What the task requires
Format every line of the data below as a JSON list of strings, one string per line, leaving out blank lines.

━━━━━ Exercise data ━━━━━

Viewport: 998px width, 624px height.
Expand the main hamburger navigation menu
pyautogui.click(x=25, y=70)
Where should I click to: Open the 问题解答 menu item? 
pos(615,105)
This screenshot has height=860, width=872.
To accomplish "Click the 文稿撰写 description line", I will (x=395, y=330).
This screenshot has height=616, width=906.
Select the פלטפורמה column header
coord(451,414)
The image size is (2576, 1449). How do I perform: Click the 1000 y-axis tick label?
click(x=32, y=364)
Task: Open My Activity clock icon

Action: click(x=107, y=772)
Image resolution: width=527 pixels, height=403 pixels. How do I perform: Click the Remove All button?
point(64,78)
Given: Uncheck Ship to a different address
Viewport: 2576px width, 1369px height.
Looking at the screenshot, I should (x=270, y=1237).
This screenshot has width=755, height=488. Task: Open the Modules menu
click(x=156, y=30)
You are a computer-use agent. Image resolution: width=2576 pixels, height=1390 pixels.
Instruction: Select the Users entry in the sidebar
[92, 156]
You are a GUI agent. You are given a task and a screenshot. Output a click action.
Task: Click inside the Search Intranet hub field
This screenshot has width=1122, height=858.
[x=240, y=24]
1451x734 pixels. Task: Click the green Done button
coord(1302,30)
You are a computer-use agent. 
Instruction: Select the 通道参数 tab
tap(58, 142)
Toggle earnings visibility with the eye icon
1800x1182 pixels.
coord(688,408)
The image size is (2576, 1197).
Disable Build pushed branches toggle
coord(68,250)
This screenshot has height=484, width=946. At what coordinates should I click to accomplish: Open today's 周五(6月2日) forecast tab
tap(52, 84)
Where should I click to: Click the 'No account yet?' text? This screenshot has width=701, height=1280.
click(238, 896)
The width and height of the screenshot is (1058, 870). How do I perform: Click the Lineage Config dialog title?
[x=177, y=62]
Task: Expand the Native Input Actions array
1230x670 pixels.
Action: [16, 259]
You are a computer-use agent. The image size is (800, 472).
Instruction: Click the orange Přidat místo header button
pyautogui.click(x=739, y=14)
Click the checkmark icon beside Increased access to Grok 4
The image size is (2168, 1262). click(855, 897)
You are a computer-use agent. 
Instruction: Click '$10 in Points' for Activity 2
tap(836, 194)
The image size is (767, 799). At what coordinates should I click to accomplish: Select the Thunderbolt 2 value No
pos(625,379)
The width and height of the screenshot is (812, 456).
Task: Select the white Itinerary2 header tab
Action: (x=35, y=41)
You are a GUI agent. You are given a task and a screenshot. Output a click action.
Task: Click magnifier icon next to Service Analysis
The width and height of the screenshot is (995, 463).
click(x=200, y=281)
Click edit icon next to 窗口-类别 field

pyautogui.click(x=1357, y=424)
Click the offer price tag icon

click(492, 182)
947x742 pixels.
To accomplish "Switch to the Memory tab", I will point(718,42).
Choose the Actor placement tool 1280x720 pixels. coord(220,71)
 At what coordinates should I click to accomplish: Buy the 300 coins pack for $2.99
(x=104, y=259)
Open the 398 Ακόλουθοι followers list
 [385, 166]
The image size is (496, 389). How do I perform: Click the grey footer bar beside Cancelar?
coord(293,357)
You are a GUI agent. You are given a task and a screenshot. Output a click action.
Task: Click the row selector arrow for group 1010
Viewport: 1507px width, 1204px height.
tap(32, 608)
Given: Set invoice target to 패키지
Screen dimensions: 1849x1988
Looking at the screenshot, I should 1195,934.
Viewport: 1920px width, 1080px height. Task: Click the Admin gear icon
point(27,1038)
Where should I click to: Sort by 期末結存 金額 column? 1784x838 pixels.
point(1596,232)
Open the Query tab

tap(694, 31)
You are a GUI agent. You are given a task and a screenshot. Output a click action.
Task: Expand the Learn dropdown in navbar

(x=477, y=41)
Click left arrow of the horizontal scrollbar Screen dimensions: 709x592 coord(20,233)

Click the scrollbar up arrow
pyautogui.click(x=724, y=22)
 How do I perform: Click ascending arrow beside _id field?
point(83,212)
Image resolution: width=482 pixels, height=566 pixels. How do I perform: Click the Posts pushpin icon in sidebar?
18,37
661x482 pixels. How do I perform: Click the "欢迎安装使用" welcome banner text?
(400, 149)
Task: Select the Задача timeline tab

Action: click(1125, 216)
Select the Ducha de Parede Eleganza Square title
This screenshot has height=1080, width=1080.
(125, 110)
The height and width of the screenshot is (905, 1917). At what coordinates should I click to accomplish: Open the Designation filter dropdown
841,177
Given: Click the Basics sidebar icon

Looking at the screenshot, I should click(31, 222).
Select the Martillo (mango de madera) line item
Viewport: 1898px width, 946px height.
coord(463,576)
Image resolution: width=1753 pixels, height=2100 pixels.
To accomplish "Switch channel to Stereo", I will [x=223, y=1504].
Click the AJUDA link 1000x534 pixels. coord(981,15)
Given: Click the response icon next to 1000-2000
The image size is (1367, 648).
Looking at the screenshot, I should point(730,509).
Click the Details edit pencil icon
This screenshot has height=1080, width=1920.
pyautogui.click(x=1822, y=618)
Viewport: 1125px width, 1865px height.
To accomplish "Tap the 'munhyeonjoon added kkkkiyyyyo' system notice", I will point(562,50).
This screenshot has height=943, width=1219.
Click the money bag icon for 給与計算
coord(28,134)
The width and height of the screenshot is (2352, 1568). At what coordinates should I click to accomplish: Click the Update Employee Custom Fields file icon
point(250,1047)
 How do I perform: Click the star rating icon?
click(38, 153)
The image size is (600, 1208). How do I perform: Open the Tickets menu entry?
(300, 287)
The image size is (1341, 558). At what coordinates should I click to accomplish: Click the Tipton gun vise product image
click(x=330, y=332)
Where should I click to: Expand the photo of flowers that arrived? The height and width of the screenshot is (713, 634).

━━━━━

Response to the task
[
  "Viewport: 998px width, 624px height.",
  "Expand the main hamburger navigation menu",
  "pyautogui.click(x=25, y=70)",
  "Where should I click to: Open the 问题解答 menu item? ",
  "pos(615,105)",
  "This screenshot has height=860, width=872.",
  "To accomplish \"Click the 文稿撰写 description line\", I will (x=395, y=330).",
  "This screenshot has height=616, width=906.",
  "Select the פלטפורמה column header",
  "coord(451,414)",
  "The image size is (2576, 1449). How do I perform: Click the 1000 y-axis tick label?",
  "click(x=32, y=364)",
  "Task: Open My Activity clock icon",
  "Action: click(x=107, y=772)",
  "Image resolution: width=527 pixels, height=403 pixels. How do I perform: Click the Remove All button?",
  "point(64,78)",
  "Given: Uncheck Ship to a different address",
  "Viewport: 2576px width, 1369px height.",
  "Looking at the screenshot, I should (x=270, y=1237).",
  "This screenshot has width=755, height=488. Task: Open the Modules menu",
  "click(x=156, y=30)",
  "You are a computer-use agent. Image resolution: width=2576 pixels, height=1390 pixels.",
  "Instruction: Select the Users entry in the sidebar",
  "[92, 156]",
  "You are a GUI agent. You are given a task and a screenshot. Output a click action.",
  "Task: Click inside the Search Intranet hub field",
  "This screenshot has width=1122, height=858.",
  "[x=240, y=24]",
  "1451x734 pixels. Task: Click the green Done button",
  "coord(1302,30)",
  "You are a computer-use agent. ",
  "Instruction: Select the 通道参数 tab",
  "tap(58, 142)",
  "Toggle earnings visibility with the eye icon",
  "1800x1182 pixels.",
  "coord(688,408)",
  "The image size is (2576, 1197).",
  "Disable Build pushed branches toggle",
  "coord(68,250)",
  "This screenshot has height=484, width=946. At what coordinates should I click to accomplish: Open today's 周五(6月2日) forecast tab",
  "tap(52, 84)",
  "Where should I click to: Click the 'No account yet?' text? This screenshot has width=701, height=1280.",
  "click(238, 896)",
  "The width and height of the screenshot is (1058, 870). How do I perform: Click the Lineage Config dialog title?",
  "[x=177, y=62]",
  "Task: Expand the Native Input Actions array",
  "1230x670 pixels.",
  "Action: [16, 259]",
  "You are a computer-use agent. The image size is (800, 472).",
  "Instruction: Click the orange Přidat místo header button",
  "pyautogui.click(x=739, y=14)",
  "Click the checkmark icon beside Increased access to Grok 4",
  "The image size is (2168, 1262). click(855, 897)",
  "You are a computer-use agent. ",
  "Instruction: Click '$10 in Points' for Activity 2",
  "tap(836, 194)",
  "The image size is (767, 799). At what coordinates should I click to accomplish: Select the Thunderbolt 2 value No",
  "pos(625,379)",
  "The width and height of the screenshot is (812, 456).",
  "Task: Select the white Itinerary2 header tab",
  "Action: (x=35, y=41)",
  "You are a GUI agent. You are given a task and a screenshot. Output a click action.",
  "Task: Click magnifier icon next to Service Analysis",
  "The width and height of the screenshot is (995, 463).",
  "click(x=200, y=281)",
  "Click edit icon next to 窗口-类别 field",
  "pyautogui.click(x=1357, y=424)",
  "Click the offer price tag icon",
  "click(492, 182)",
  "947x742 pixels.",
  "To accomplish \"Switch to the Memory tab\", I will point(718,42).",
  "Choose the Actor placement tool 1280x720 pixels. coord(220,71)",
  " At what coordinates should I click to accomplish: Buy the 300 coins pack for $2.99",
  "(x=104, y=259)",
  "Open the 398 Ακόλουθοι followers list",
  " [385, 166]",
  "The image size is (496, 389). How do I perform: Click the grey footer bar beside Cancelar?",
  "coord(293,357)",
  "You are a GUI agent. You are given a task and a screenshot. Output a click action.",
  "Task: Click the row selector arrow for group 1010",
  "Viewport: 1507px width, 1204px height.",
  "tap(32, 608)",
  "Given: Set invoice target to 패키지",
  "Screen dimensions: 1849x1988",
  "Looking at the screenshot, I should 1195,934.",
  "Viewport: 1920px width, 1080px height. Task: Click the Admin gear icon",
  "point(27,1038)",
  "Where should I click to: Sort by 期末結存 金額 column? 1784x838 pixels.",
  "point(1596,232)",
  "Open the Query tab",
  "tap(694, 31)",
  "You are a GUI agent. You are given a task and a screenshot. Output a click action.",
  "Task: Expand the Learn dropdown in navbar",
  "(x=477, y=41)",
  "Click left arrow of the horizontal scrollbar Screen dimensions: 709x592 coord(20,233)",
  "Click the scrollbar up arrow",
  "pyautogui.click(x=724, y=22)",
  " How do I perform: Click ascending arrow beside _id field?",
  "point(83,212)",
  "Image resolution: width=482 pixels, height=566 pixels. How do I perform: Click the Posts pushpin icon in sidebar?",
  "18,37",
  "661x482 pixels. How do I perform: Click the \"欢迎安装使用\" welcome banner text?",
  "(400, 149)",
  "Task: Select the Задача timeline tab",
  "Action: click(1125, 216)",
  "Select the Ducha de Parede Eleganza Square title",
  "This screenshot has height=1080, width=1080.",
  "(125, 110)",
  "The height and width of the screenshot is (905, 1917). At what coordinates should I click to accomplish: Open the Designation filter dropdown",
  "841,177",
  "Given: Click the Basics sidebar icon",
  "Looking at the screenshot, I should click(31, 222).",
  "Select the Martillo (mango de madera) line item",
  "Viewport: 1898px width, 946px height.",
  "coord(463,576)",
  "Image resolution: width=1753 pixels, height=2100 pixels.",
  "To accomplish \"Switch channel to Stereo\", I will [x=223, y=1504].",
  "Click the AJUDA link 1000x534 pixels. coord(981,15)",
  "Given: Click the response icon next to 1000-2000",
  "The image size is (1367, 648).",
  "Looking at the screenshot, I should point(730,509).",
  "Click the Details edit pencil icon",
  "This screenshot has height=1080, width=1920.",
  "pyautogui.click(x=1822, y=618)",
  "Viewport: 1125px width, 1865px height.",
  "To accomplish \"Tap the 'munhyeonjoon added kkkkiyyyyo' system notice\", I will point(562,50).",
  "This screenshot has height=943, width=1219.",
  "Click the money bag icon for 給与計算",
  "coord(28,134)",
  "The width and height of the screenshot is (2352, 1568). At what coordinates should I click to accomplish: Click the Update Employee Custom Fields file icon",
  "point(250,1047)",
  " How do I perform: Click the star rating icon?",
  "click(38, 153)",
  "The image size is (600, 1208). How do I perform: Open the Tickets menu entry?",
  "(300, 287)",
  "The image size is (1341, 558). At what coordinates should I click to accomplish: Click the Tipton gun vise product image",
  "click(x=330, y=332)",
  "Where should I click to: Expand the photo of flowers that arrived? The height and width of the screenshot is (713, 634)."
]